*** PROVIDED INFORMATION
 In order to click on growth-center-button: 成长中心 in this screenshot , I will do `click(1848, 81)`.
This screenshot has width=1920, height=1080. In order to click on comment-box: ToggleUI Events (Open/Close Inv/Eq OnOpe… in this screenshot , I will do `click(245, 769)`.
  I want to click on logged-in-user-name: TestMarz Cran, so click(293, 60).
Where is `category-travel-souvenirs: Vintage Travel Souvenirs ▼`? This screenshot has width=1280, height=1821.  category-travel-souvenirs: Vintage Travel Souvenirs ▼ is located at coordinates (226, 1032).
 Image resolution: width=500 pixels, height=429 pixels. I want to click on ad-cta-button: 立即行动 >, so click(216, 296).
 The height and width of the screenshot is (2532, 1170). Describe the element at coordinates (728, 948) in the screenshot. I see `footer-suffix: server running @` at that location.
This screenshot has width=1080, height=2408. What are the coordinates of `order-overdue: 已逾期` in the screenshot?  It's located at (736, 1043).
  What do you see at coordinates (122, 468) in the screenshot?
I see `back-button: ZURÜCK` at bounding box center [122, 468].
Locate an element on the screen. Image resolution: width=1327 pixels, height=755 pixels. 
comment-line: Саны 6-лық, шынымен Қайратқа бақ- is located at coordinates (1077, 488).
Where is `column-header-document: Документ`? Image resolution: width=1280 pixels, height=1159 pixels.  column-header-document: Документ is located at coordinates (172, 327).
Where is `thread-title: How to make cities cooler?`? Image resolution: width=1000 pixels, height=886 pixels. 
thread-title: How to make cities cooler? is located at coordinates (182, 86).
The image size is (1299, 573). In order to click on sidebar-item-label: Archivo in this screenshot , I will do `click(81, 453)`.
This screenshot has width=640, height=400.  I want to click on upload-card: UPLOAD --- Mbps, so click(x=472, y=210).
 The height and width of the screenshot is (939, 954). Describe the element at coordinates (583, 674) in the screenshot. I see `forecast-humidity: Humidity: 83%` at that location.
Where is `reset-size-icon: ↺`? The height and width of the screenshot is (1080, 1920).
******
YOUR INSTRUCTIONS: State how many of the lines above contain the string "comment", matching case exactly, and give only the number.

RESPONSE TO THE TASK: 2